ACTIVITY: Once the records below have been read, copy them all out exactly.

START PROVIDED INFORMATION

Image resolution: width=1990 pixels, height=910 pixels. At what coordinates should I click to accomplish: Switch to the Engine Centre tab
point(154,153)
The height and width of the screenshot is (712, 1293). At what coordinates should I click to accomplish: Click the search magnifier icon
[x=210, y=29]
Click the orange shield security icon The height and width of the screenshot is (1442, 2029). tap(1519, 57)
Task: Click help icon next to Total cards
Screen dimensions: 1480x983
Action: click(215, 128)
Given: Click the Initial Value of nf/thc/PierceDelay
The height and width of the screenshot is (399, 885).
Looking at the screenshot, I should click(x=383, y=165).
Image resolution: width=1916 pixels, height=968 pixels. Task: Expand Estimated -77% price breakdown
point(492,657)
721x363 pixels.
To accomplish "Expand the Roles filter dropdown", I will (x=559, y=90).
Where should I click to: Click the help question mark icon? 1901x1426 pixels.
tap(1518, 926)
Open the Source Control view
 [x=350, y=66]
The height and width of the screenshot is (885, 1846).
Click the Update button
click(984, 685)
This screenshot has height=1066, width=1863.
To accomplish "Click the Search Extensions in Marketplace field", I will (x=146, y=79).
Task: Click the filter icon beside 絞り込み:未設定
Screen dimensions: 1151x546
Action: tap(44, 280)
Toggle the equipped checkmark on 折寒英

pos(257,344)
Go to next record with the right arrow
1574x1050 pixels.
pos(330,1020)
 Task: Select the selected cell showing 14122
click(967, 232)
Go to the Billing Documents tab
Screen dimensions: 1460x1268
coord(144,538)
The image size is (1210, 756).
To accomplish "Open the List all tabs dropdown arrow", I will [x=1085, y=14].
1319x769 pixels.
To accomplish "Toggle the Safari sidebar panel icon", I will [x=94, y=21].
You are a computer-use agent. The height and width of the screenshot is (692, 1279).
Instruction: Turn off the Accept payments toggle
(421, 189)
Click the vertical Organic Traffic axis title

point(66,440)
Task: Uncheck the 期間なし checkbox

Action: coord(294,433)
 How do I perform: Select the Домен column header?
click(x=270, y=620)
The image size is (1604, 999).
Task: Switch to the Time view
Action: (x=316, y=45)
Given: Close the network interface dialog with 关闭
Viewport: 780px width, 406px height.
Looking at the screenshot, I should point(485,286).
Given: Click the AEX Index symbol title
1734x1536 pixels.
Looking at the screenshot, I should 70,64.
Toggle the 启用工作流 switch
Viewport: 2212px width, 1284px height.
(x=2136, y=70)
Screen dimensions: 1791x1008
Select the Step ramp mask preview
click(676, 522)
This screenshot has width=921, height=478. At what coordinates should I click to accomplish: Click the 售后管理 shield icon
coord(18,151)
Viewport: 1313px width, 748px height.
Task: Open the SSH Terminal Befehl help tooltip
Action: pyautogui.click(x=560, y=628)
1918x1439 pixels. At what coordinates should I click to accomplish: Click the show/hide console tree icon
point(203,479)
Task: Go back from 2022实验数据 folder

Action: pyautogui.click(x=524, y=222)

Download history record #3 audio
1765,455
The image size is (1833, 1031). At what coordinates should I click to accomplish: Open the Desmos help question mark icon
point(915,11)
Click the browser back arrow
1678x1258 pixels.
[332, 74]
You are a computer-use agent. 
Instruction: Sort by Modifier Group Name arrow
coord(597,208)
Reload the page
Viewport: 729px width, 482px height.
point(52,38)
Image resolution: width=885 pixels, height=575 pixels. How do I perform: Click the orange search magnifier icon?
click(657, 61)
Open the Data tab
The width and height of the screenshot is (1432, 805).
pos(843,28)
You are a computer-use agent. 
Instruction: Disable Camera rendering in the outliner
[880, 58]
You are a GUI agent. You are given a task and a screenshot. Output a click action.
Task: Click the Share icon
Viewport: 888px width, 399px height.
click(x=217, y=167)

END PROVIDED INFORMATION

EXERCISE SOLUTION:
Image resolution: width=1990 pixels, height=910 pixels. At what coordinates should I click to accomplish: Switch to the Engine Centre tab
point(154,153)
The height and width of the screenshot is (712, 1293). At what coordinates should I click to accomplish: Click the search magnifier icon
[x=210, y=29]
Click the orange shield security icon The height and width of the screenshot is (1442, 2029). tap(1519, 57)
Task: Click help icon next to Total cards
Screen dimensions: 1480x983
Action: click(215, 128)
Given: Click the Initial Value of nf/thc/PierceDelay
The height and width of the screenshot is (399, 885).
Looking at the screenshot, I should click(x=383, y=165).
Image resolution: width=1916 pixels, height=968 pixels. Task: Expand Estimated -77% price breakdown
point(492,657)
721x363 pixels.
To accomplish "Expand the Roles filter dropdown", I will (x=559, y=90).
Where should I click to: Click the help question mark icon? 1901x1426 pixels.
tap(1518, 926)
Open the Source Control view
 [x=350, y=66]
The height and width of the screenshot is (885, 1846).
Click the Update button
click(984, 685)
This screenshot has height=1066, width=1863.
To accomplish "Click the Search Extensions in Marketplace field", I will (x=146, y=79).
Task: Click the filter icon beside 絞り込み:未設定
Screen dimensions: 1151x546
Action: tap(44, 280)
Toggle the equipped checkmark on 折寒英

pos(257,344)
Go to next record with the right arrow
1574x1050 pixels.
pos(330,1020)
 Task: Select the selected cell showing 14122
click(967, 232)
Go to the Billing Documents tab
Screen dimensions: 1460x1268
coord(144,538)
The image size is (1210, 756).
To accomplish "Open the List all tabs dropdown arrow", I will [x=1085, y=14].
1319x769 pixels.
To accomplish "Toggle the Safari sidebar panel icon", I will [x=94, y=21].
You are a computer-use agent. The height and width of the screenshot is (692, 1279).
Instruction: Turn off the Accept payments toggle
(421, 189)
Click the vertical Organic Traffic axis title

point(66,440)
Task: Uncheck the 期間なし checkbox

Action: coord(294,433)
 How do I perform: Select the Домен column header?
click(x=270, y=620)
The image size is (1604, 999).
Task: Switch to the Time view
Action: (x=316, y=45)
Given: Close the network interface dialog with 关闭
Viewport: 780px width, 406px height.
Looking at the screenshot, I should point(485,286).
Given: Click the AEX Index symbol title
1734x1536 pixels.
Looking at the screenshot, I should 70,64.
Toggle the 启用工作流 switch
Viewport: 2212px width, 1284px height.
(x=2136, y=70)
Screen dimensions: 1791x1008
Select the Step ramp mask preview
click(676, 522)
This screenshot has width=921, height=478. At what coordinates should I click to accomplish: Click the 售后管理 shield icon
coord(18,151)
Viewport: 1313px width, 748px height.
Task: Open the SSH Terminal Befehl help tooltip
Action: pyautogui.click(x=560, y=628)
1918x1439 pixels. At what coordinates should I click to accomplish: Click the show/hide console tree icon
point(203,479)
Task: Go back from 2022实验数据 folder

Action: pyautogui.click(x=524, y=222)

Download history record #3 audio
1765,455
The image size is (1833, 1031). At what coordinates should I click to accomplish: Open the Desmos help question mark icon
point(915,11)
Click the browser back arrow
1678x1258 pixels.
[332, 74]
You are a computer-use agent. 
Instruction: Sort by Modifier Group Name arrow
coord(597,208)
Reload the page
Viewport: 729px width, 482px height.
point(52,38)
Image resolution: width=885 pixels, height=575 pixels. How do I perform: Click the orange search magnifier icon?
click(657, 61)
Open the Data tab
The width and height of the screenshot is (1432, 805).
pos(843,28)
You are a computer-use agent. 
Instruction: Disable Camera rendering in the outliner
[880, 58]
You are a GUI agent. You are given a task and a screenshot. Output a click action.
Task: Click the Share icon
Viewport: 888px width, 399px height.
click(x=217, y=167)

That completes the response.